Understood. And then at AB, there are outflows in outside the U.S. Any color there and maybe any visibility going forward?
Sure. owner here, I can take that. As I mentioned a little bit in the previous flow question, when we have uncertainty around the rate outlook and what will be the pace and degree of rate cuts, that's when we get some pressure on our taxable fixed income business in Asia. As you know, we are a high-performing manager in the Asian market and taxable fixed income is definitely a strong flagship for us. And that has been the main driver of the outflows overseas.
That being said, over the years, we have been very successful in diversifying our position, leveraging our brand strength in Asia. Like, for instance, if you look at the first quarter, we had very significant net flows into our multi-asset solutions. because we created a multi-asset income solution, particularly targeting the Taiwan market to diversify our exposure to our global high-yield product, and that has been working very well. And then separately, as I mentioned in the previous question, as a recap, our Japanese business tends to skew heavily towards equities -- U.S. equities, and given our strong distribution network there, we continue to maintain strength from Q1 into April. So all in all, I don't have any major concerns in terms of the long-term outlook. I think we will continue to well -- continue to do well in Asia in another overseas markets. but there might be some short-term flow pressure, particularly in taxable fixed income, particularly in Asia.
The next question comes from Wilma Burdis with Raymond James.
This is something you highlighted in the new slide me in the presentation, but could you give us a little bit of color on how the Protection Services deal reduces credit risk?
Yes. Wilma, I think you broke up a little bit. I think you're referring to the stress test that we provided at year-end.
Yes, Slide 9, you added something where you talked about how the protection services deal reduces the credit risk.
I think you -- I guess you're referring to at that some of the RGA transaction on GA assets associated with it that would reduce some of the credit risk associated. If you take a look on the page, we're speaking about the the overall credit risk in the GA portfolio as of year-end. which our RBC was 4.25%. And you can see the credit losses, credit migration and the impact from alternatives to about 50 points to that. And then the protection deal, what it is, it helps because we have that $2 billion benefit. And after we take out debt in our dividend, the RBC will improve by 75 to 100 points that brings us to $450 million to $475 million. So that's where you get the benefit from the protection deal as it relates to our RBC posted credit stress test.
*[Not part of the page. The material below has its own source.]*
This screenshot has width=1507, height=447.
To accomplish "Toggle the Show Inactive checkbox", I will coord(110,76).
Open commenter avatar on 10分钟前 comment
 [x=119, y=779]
Got it. And then given the projection services -- protection deals changing the footprint of the investment portfolio, does this give equitable opportunity to consider reinvesting at a quicker pace, some of the assets? I know, especially there was quite a bit of the portfolio that was purchased around the time of the 2018 IPO, which was in a low rate environment. So -- just wondering if that deal gives you an opportunity to accelerate some of that repositioning.
Yes. No, the structural repositions that we've spoken about since IPO have been completed on that, that delivered significant income for the insurance company. I think where we're focused now is relative value with the growth in the RILA product where the general account is growing, and we continue to get private credit capabilities with AllianceBernstein. As Onur mentioned, we're about $14 billion of the $20 billion of of commitment that we have with AllianceBernstein is another $6 billion to go, and that should provide incremental income for us going forward. And then I'm sure once we get there, there will be more to come as well.
That is all the time we have for questions. This concludes today's conference call. Thank you for joining. You may now disconnect.